Written task: Please pull out each line of the listing below that contains the word "screenshot", and treat uppercase and lowercase as different.
===============
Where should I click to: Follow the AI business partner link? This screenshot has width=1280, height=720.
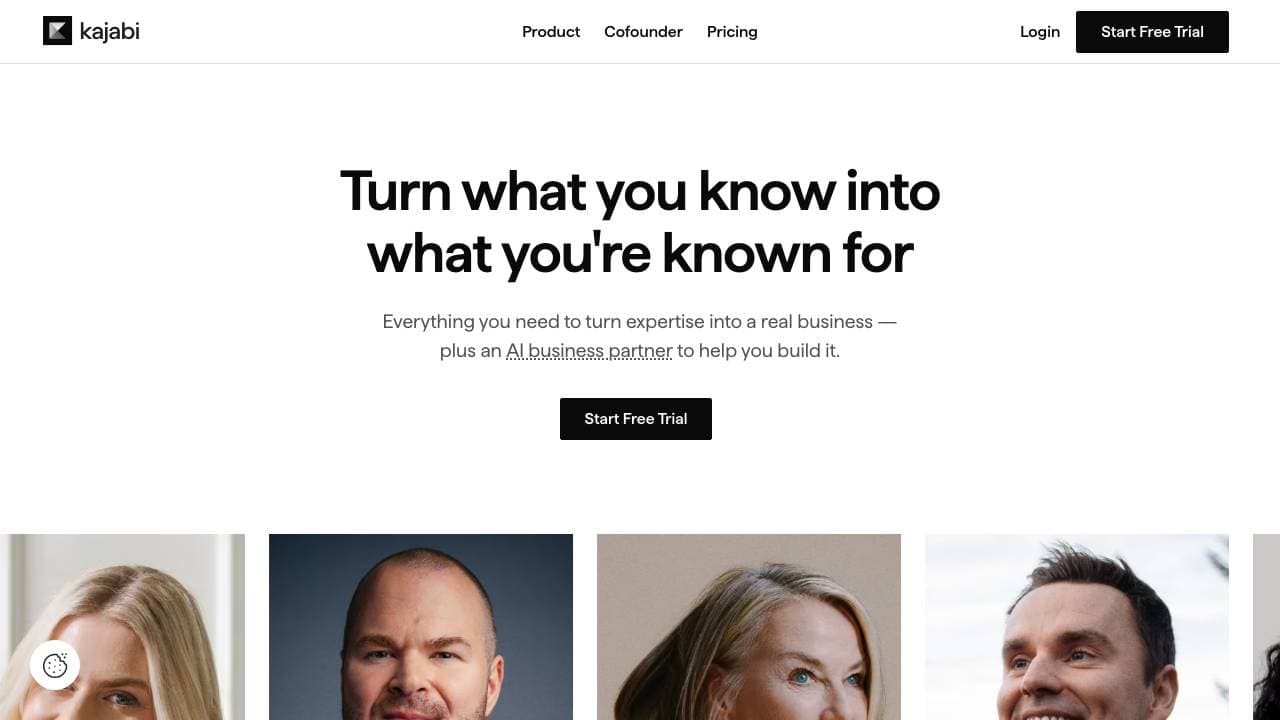tap(589, 351)
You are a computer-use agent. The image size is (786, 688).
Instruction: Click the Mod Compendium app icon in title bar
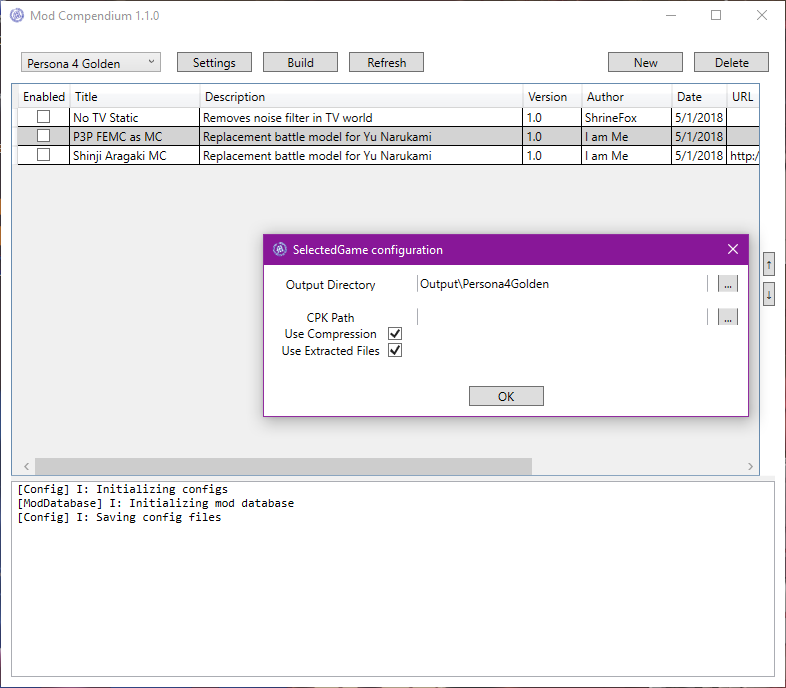point(17,16)
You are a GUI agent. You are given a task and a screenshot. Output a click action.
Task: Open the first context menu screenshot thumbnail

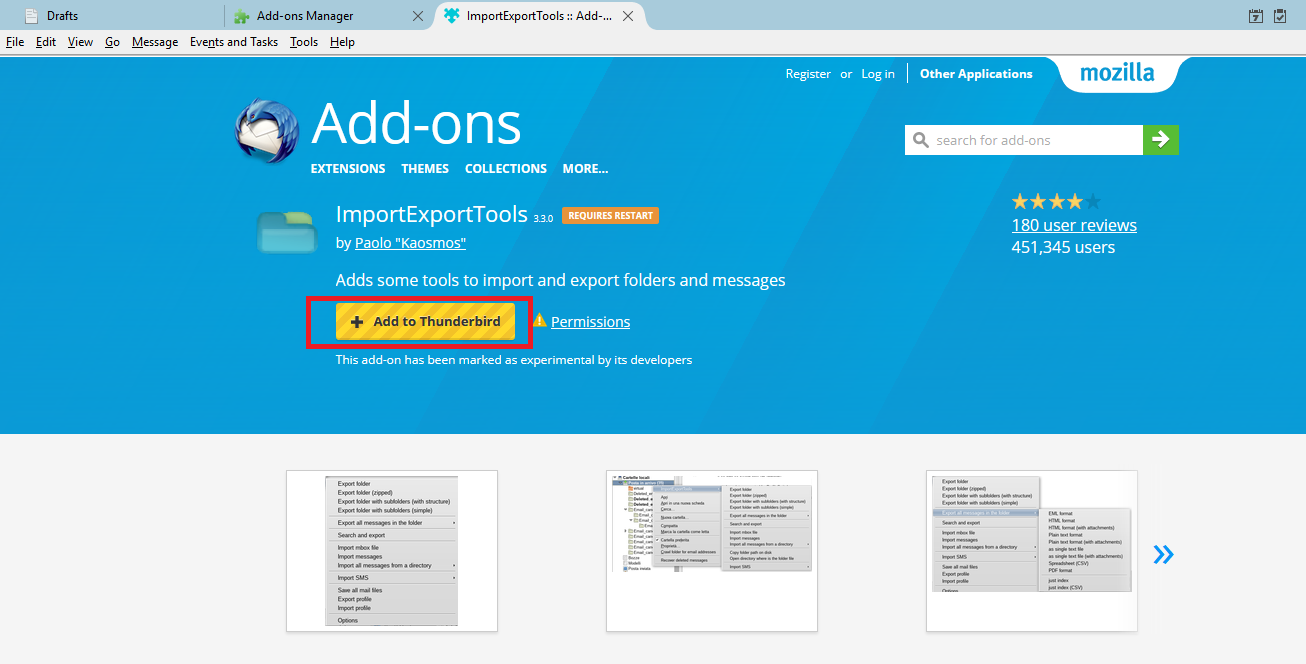[x=392, y=551]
===============
Exercise answer:
Where should I click to: Follow the AI business partner link? This screenshot has width=1280, height=720.
You are a GUI agent. You are given a task and a screenshot. Output a click action.
Task: Open the first context menu screenshot thumbnail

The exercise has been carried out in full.